## begin INFORMATION PROVIDED

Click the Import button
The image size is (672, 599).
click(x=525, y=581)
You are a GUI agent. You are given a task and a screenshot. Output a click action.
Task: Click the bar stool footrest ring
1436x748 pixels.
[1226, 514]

## end INFORMATION PROVIDED

* REQUIREMENT
Update the records by replacing "Import button" with "Export button" and leaving everything else unchanged.

* RESULT
Click the Export button
The image size is (672, 599).
click(x=525, y=581)
You are a GUI agent. You are given a task and a screenshot. Output a click action.
Task: Click the bar stool footrest ring
1436x748 pixels.
[1226, 514]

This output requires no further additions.